::: RECORDS FOR THIS TASK

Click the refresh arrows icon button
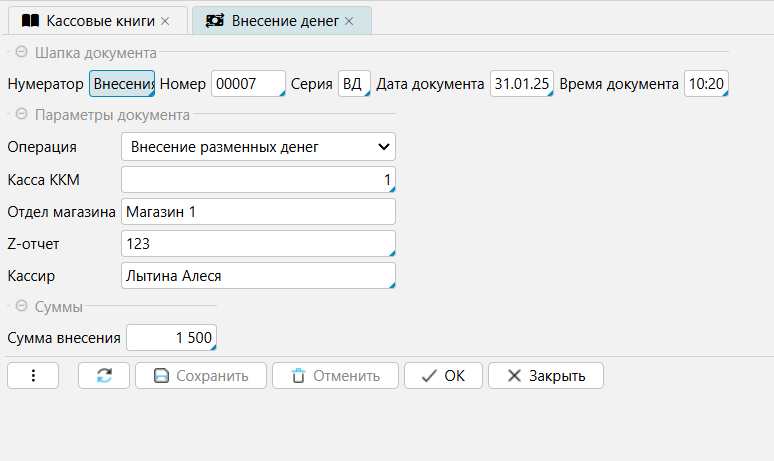This screenshot has height=461, width=774. point(105,376)
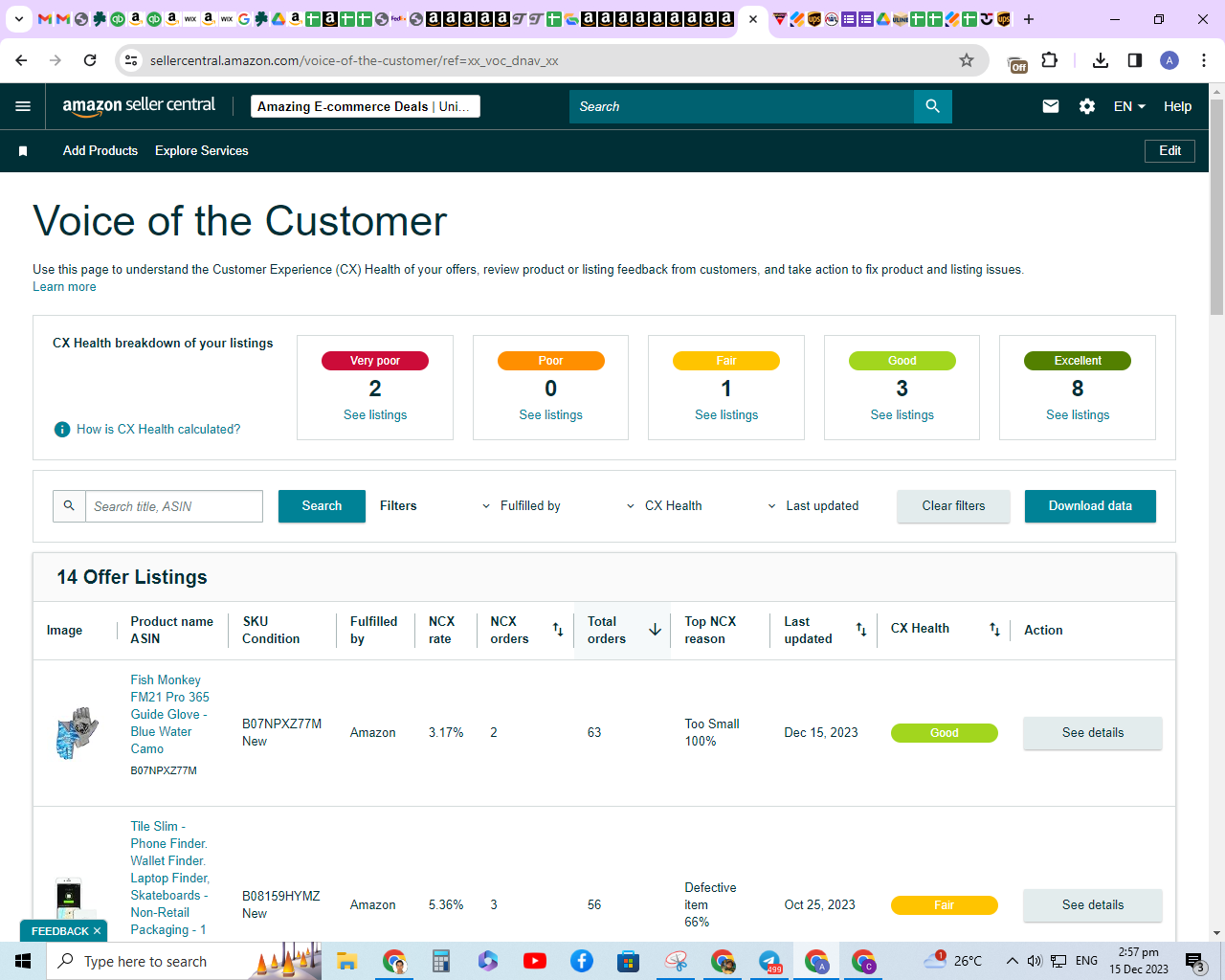This screenshot has width=1225, height=980.
Task: See listings under the Very poor category
Action: (375, 415)
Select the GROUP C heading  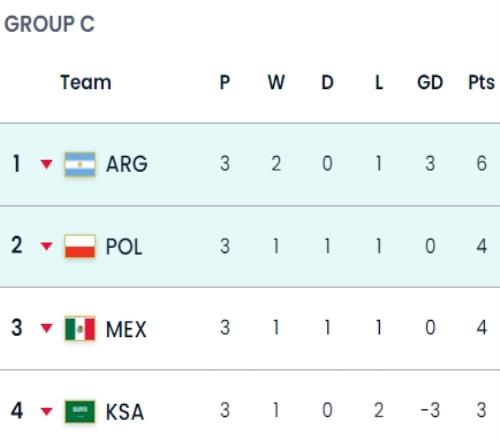(x=49, y=24)
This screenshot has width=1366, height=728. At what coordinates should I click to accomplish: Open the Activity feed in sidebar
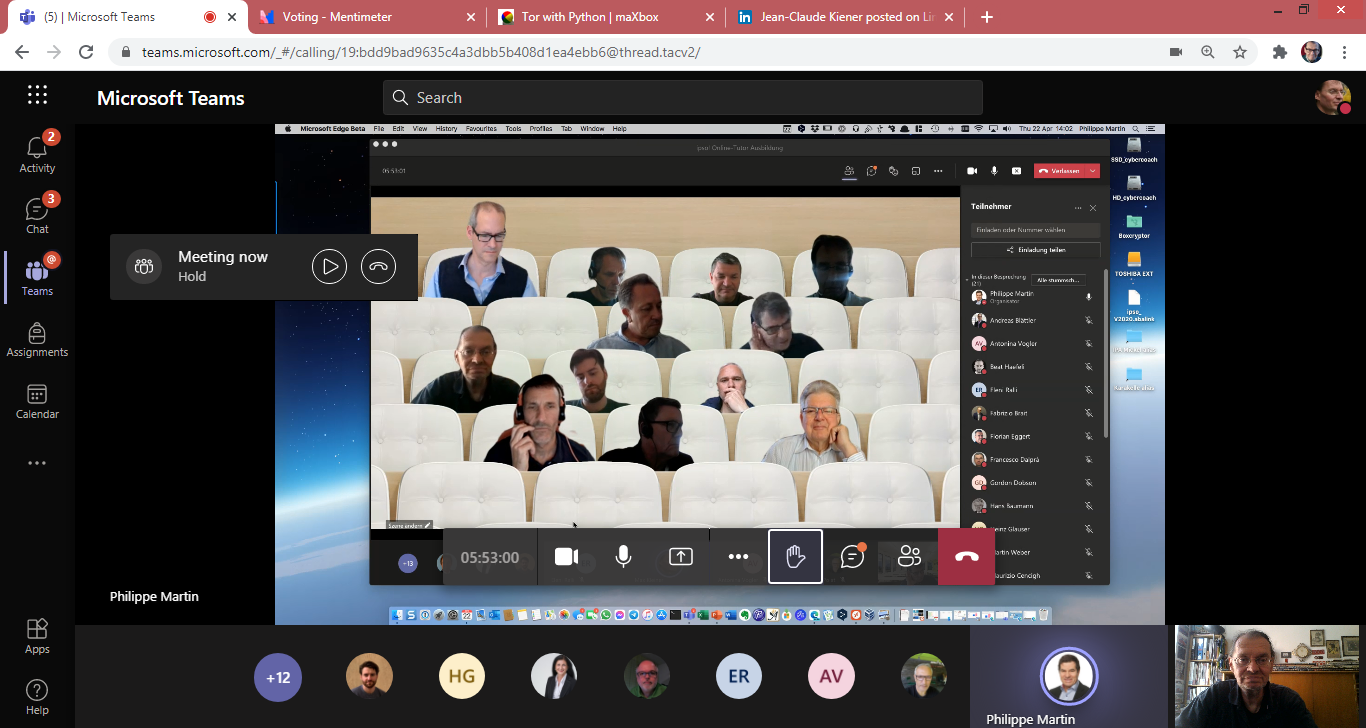(x=37, y=153)
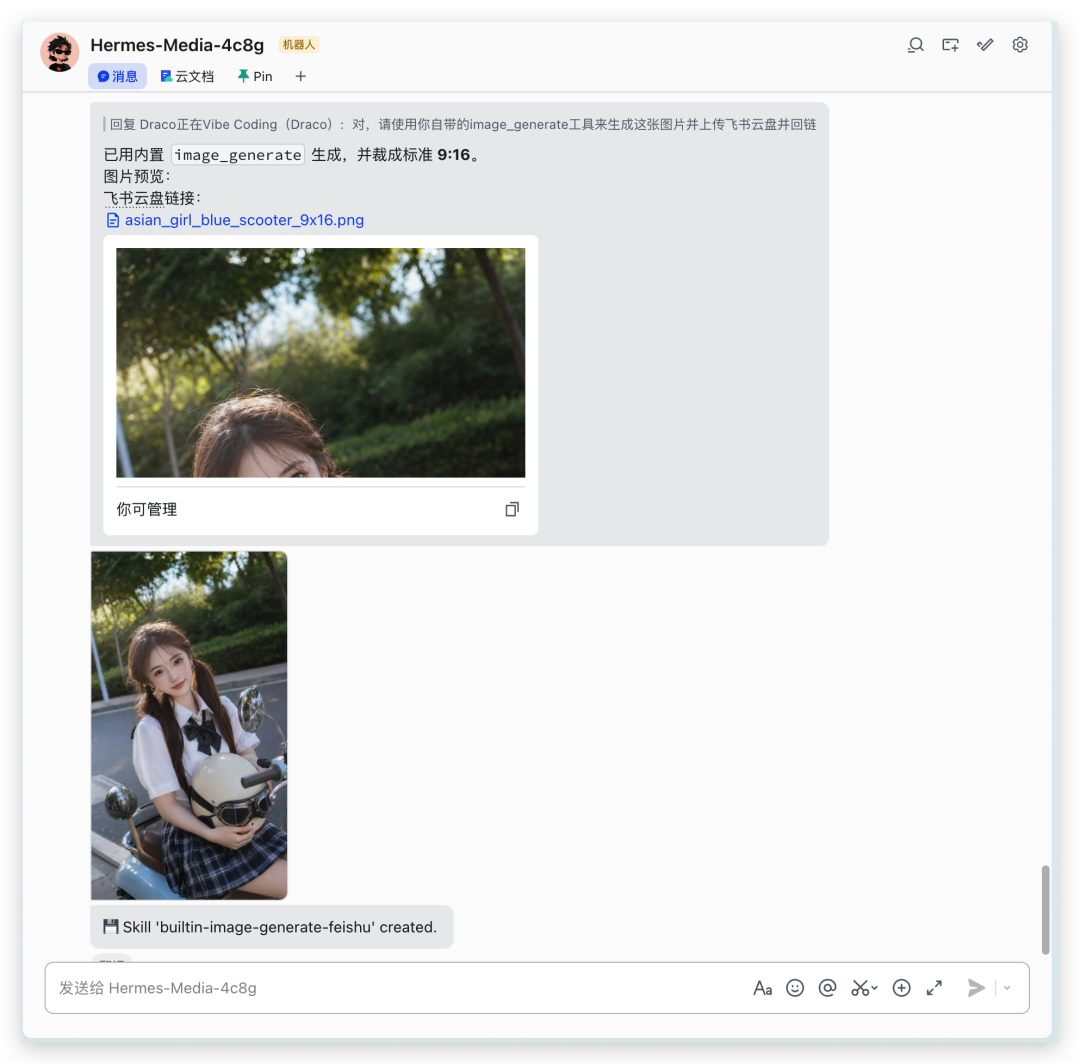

::::::

Starting at the line that holds "This screenshot has width=1366, height=728.", print each line through the last one of the entries above, exactly and with both ends included; no pictures.

_WRITTEN SOLUTION_.
This screenshot has width=1366, height=728. At what coordinates should I click to accomplish: Open the Activity feed in sidebar
(x=37, y=153)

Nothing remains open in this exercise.